Vince opined:
<<It [the Republican Party] was founded to assert federal soverignity over
the states and to free the slaves.>>
I agree with the gist of your chronology, Vince, but this statement calls for
elaboration. The Republican party was formed, primarily, to oppose *the
expansion of slavery* into the new Western Territories under the
Kansas-Nebraska Act of 1854. The act provided that the question of slavery
in the proposed territories of Kansas and Nebraska would be left to the
residents of each territory. This enraged many because it repealed the
Compromise of 1820, which banned slavery in that area.

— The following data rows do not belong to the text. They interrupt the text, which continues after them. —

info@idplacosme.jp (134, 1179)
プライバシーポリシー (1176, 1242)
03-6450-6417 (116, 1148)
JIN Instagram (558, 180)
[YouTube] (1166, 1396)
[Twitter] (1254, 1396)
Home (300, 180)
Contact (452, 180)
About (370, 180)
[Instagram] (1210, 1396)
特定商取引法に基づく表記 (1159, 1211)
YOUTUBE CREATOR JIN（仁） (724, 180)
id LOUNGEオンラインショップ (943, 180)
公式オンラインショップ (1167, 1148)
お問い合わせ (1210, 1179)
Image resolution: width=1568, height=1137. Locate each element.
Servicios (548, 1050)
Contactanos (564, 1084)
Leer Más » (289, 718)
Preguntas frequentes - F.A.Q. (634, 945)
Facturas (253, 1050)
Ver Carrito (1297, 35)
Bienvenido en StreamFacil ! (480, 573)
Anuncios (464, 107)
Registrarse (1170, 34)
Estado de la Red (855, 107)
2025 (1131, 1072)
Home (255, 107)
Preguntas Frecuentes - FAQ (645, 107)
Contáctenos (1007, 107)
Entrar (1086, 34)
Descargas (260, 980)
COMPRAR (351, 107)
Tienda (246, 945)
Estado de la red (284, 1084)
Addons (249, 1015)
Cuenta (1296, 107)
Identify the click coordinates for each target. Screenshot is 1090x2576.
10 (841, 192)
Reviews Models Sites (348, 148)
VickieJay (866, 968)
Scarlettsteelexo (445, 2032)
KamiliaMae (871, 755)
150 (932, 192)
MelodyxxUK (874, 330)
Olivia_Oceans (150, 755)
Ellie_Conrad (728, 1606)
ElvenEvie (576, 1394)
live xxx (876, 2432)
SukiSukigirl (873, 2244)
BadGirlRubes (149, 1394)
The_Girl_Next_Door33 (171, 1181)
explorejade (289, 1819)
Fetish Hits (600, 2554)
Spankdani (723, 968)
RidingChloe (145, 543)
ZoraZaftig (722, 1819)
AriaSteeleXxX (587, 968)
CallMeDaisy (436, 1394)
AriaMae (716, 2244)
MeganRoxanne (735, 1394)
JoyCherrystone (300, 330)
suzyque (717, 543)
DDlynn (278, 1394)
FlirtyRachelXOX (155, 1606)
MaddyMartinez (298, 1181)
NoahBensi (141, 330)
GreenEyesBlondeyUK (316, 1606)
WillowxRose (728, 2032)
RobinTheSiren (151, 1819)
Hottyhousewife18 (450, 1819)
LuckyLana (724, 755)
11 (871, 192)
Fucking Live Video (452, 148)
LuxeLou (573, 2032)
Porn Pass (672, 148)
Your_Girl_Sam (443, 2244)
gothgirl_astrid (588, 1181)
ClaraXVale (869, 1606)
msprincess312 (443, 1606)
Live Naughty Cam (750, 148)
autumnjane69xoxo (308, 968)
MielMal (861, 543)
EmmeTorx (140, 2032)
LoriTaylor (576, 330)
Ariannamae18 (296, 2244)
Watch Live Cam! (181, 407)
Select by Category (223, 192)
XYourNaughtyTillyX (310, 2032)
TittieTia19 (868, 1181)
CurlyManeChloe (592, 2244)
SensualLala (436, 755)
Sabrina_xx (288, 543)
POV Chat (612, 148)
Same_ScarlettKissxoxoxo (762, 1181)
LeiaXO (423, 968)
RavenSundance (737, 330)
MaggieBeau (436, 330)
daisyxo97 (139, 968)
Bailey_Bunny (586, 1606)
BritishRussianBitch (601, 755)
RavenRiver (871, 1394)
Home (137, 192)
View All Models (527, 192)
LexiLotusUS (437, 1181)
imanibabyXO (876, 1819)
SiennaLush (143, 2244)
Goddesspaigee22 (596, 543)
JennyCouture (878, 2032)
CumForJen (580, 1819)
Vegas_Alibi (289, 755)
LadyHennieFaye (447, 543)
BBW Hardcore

The Republican Party was organized as an answer to the divided politics,
political turmoil, arguments and internal division, particularly over the
Kansas-Nebraska Act and slavery, that plagued the many existing political
parties in the United States in 1854. The new party's platform was opposed to
the expansion of slavery in the Territories under the act, to be sure, but
did not endeavor to "free the slaves."
I split hairs on the distinction because opposition to the Kansas-Nebraska
act, the primary impetus for the formation of the Republican party, was not
based solely on the abolitionist cause. For instance, staunchly democratic
Southern Illinois was angered at the act because residents feared that
opening Kansas to slaveholders would prevent the settlement of small farmers
like themselves. Violently negrophobic, voters in this section wanted
nothing to do with abolitionism. Others who would become Republicans were
hostile to Kansas-Nebraska, but had no desire to see that opposition
translated into the general anti-slavery movement.
The Free Soil Party, asserting that all had a natural right to the soil,
demanded that the government re-evaluate homesteading legislation and grant
land to settlers free of charge. The Conscience Whigs, the "radical" faction
of the Whig Party in the North, alienated themselves from their Southern
counterparts by adopting an anti-slavery expansion position. All these
groups, which had been marching under different banners, became Republicans.